宴云笺虽然没有与他说话,但脚步确实比刚才慢了一些。
男子幽怨叹了口气,忧伤地仰望天空:“说起我们这些人,哪一个进宫之前不是傲骨铮铮。信誓旦旦,绝不蒙受屈辱。但这段时日下来,一个两个的,竟也生出了些争抢的心思来。真是可笑……”

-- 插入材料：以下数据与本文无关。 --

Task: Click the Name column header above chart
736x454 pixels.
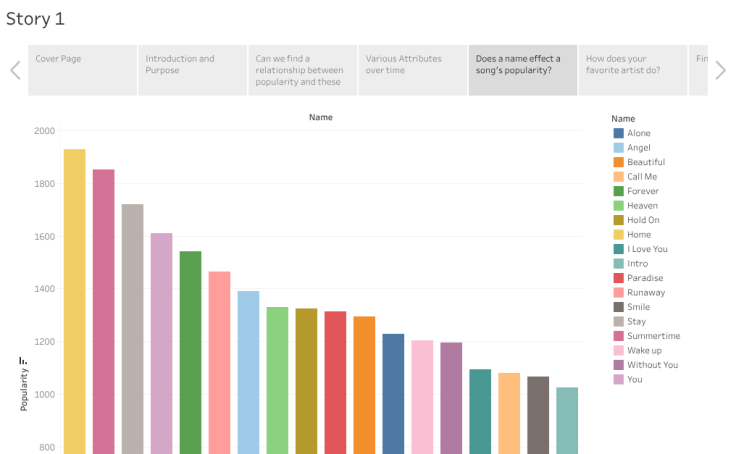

“兄台,我今天对你说这些,真真是为了你好。你不要当自己有一位夫人——要知道,现在的世道,是你的夫人,只有你一位夫君。可日后……那可说不準了。况且,你的夫人与皇上感情很好,若是皇上与她说了什麽,她听着也觉有理……到时,就不是你能掌控的了的了。”
宴云笺侧头:“你有完没完。”
“你干嘛生气?”
宴云笺道:“……我没生气。请不要再纠缠。”
“你怕了?还是不信?”男子目光一扫,冷哼评价道:“愚蠢,天真。”
笺眠:互宠日常
这两个词可真新鲜。
宴云笺薄唇一动, 想说点什麽,又觉得环境造就人,他们两人脑中所想东西不一样。自己跟他计较真是没必要。
可能是宴云笺没有回话, 白衣男觉得他听进去了, 脸色难得缓和了些:“你也算孺子可教了,说实话你不是我规劝的第一个同胞, 但算是最受教的一个。以后这风向啊,指不定什麽时候就突然变了, 早做打算总是没有害处。看你这麽年轻,应当是新婚不久吧,早些想着怎麽挣下地位, 不然日后有你哭的时候。”
宴云笺说:“……好。多谢指教。”
大概是他的态度比较和善, 白衣男不知是找到知音还是在深宫中太久没人说话,竟然又跟了上来:“你琴艺如何?”